They worked for the CIA. It was their job to spot foreign nations unraveling. Now
they're seeing the signs at home, in Donald Trump's Amerika.
In interviews and posts on social media in recent days, current and former U.S. intelligence officials have expressed dismay at the similarity between events at home and the signs of decline or democratic regression they were trained to detect in other countries.
"I've seen this kind of violence," said Gail Helt, a former CIA analyst responsible for tracking developments in China and Southeast Asia. "This is what autocrats do. This is what happens in countries before a collapse. It really does unnerve me."
Helt, now a professor at King University in Tennessee, said the images of unrest in U.S. cities, combined with President Donald Trump's incendiary statements, echo clashes she covered over a dozen years at the CIA tracking developments in China, Malaysia and elsewhere.

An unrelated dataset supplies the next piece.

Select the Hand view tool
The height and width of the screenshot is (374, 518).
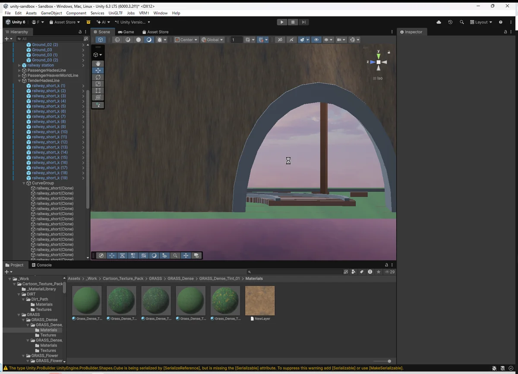pyautogui.click(x=98, y=63)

Marc Polymeropoulos, who formerly ran CIA operations in Europe and Asia, was among several former agency officials who recoiled at images of Trump hoisting a Bible in front of St. John's Episcopal Church after authorities fired rubber bullets and tear gas to clear the president's path of protesters.
"It reminded me of what I reported on for years in the third world," Polymeropoulos said on Twitter. Referring to the despotic leaders of Iraq, Syria and Libya, he said: "Saddam. Bashar. Qaddafi. They all did this."

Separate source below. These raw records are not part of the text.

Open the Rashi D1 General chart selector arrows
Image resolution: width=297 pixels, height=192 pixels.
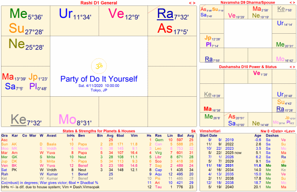(192, 3)
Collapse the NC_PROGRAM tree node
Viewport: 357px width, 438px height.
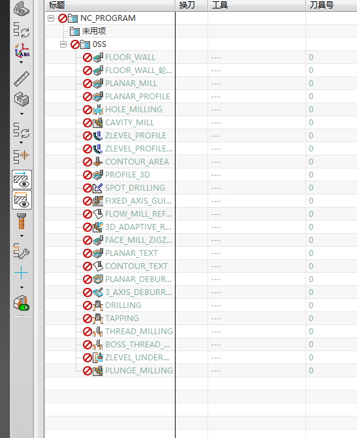pos(51,18)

The impression Trump created was only reinforced by others in the administration. Defense Secretary Mark Esper urged governors to "dominate the battlespace" surrounding protesters as if describing U.S. cities as a foreign war zone. Later, as military helicopters hovered menacingly over protesters, Gen. Mark Milley, chairman of the Joint Chiefs of Staff, toured the streets of the nation's capital in his battle fatigue uniform.
"As a former CIA officer, I know this playbook," Rep. Abigail Spanberger, D-Va., said in a tweet. Before her election to Congress last year, she worked at the agency on issues including terrorism and nuclear proliferation.
...Former intelligence officials said the unrest and the administration's militaristic response are among many measures of decay they would flag if writing assessments about the United States for another country's intelligence service.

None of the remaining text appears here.